[Work instruction] For this exercise, print the records below verbatim.

[Record extracts]
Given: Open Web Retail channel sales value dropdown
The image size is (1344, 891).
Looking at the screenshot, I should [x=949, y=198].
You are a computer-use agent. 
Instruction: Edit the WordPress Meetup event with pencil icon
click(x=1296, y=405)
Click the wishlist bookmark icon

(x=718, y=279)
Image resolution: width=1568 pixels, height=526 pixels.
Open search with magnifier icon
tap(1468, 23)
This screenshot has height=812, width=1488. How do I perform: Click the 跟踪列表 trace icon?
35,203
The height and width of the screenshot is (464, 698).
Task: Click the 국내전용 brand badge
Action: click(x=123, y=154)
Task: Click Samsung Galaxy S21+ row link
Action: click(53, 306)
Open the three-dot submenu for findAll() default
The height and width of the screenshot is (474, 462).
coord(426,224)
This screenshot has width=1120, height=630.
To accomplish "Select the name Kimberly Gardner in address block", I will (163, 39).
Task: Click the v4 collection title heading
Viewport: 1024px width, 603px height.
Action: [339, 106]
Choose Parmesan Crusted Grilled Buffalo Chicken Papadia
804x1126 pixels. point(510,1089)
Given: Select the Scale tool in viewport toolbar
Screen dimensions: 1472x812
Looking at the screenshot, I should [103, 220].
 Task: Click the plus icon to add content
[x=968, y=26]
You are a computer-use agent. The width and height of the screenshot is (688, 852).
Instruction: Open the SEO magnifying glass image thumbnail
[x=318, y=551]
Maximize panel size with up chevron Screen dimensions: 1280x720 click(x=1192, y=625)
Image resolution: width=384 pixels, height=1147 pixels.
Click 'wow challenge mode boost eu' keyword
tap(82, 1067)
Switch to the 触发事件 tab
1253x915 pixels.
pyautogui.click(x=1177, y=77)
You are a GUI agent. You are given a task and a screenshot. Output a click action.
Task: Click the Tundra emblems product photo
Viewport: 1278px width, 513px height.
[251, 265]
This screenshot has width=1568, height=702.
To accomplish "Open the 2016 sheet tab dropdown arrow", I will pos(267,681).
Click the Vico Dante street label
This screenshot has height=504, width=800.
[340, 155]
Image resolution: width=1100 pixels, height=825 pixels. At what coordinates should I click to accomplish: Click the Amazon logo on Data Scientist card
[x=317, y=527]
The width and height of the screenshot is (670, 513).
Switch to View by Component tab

[Exercise output]
Given: Open Web Retail channel sales value dropdown
The image size is (1344, 891).
Looking at the screenshot, I should [x=949, y=198].
You are a computer-use agent. 
Instruction: Edit the WordPress Meetup event with pencil icon
click(x=1296, y=405)
Click the wishlist bookmark icon

(x=718, y=279)
Image resolution: width=1568 pixels, height=526 pixels.
Open search with magnifier icon
tap(1468, 23)
This screenshot has height=812, width=1488. How do I perform: Click the 跟踪列表 trace icon?
35,203
The height and width of the screenshot is (464, 698).
Task: Click the 국내전용 brand badge
Action: click(x=123, y=154)
Task: Click Samsung Galaxy S21+ row link
Action: click(53, 306)
Open the three-dot submenu for findAll() default
The height and width of the screenshot is (474, 462).
coord(426,224)
This screenshot has width=1120, height=630.
To accomplish "Select the name Kimberly Gardner in address block", I will (163, 39).
Task: Click the v4 collection title heading
Viewport: 1024px width, 603px height.
Action: [339, 106]
Choose Parmesan Crusted Grilled Buffalo Chicken Papadia
804x1126 pixels. point(510,1089)
Given: Select the Scale tool in viewport toolbar
Screen dimensions: 1472x812
Looking at the screenshot, I should [103, 220].
 Task: Click the plus icon to add content
[x=968, y=26]
You are a computer-use agent. The width and height of the screenshot is (688, 852).
Instruction: Open the SEO magnifying glass image thumbnail
[x=318, y=551]
Maximize panel size with up chevron Screen dimensions: 1280x720 click(x=1192, y=625)
Image resolution: width=384 pixels, height=1147 pixels.
Click 'wow challenge mode boost eu' keyword
tap(82, 1067)
Switch to the 触发事件 tab
1253x915 pixels.
pyautogui.click(x=1177, y=77)
You are a GUI agent. You are given a task and a screenshot. Output a click action.
Task: Click the Tundra emblems product photo
Viewport: 1278px width, 513px height.
[251, 265]
This screenshot has width=1568, height=702.
To accomplish "Open the 2016 sheet tab dropdown arrow", I will pos(267,681).
Click the Vico Dante street label
This screenshot has height=504, width=800.
[340, 155]
Image resolution: width=1100 pixels, height=825 pixels. At what coordinates should I click to accomplish: Click the Amazon logo on Data Scientist card
[x=317, y=527]
The width and height of the screenshot is (670, 513).
Switch to View by Component tab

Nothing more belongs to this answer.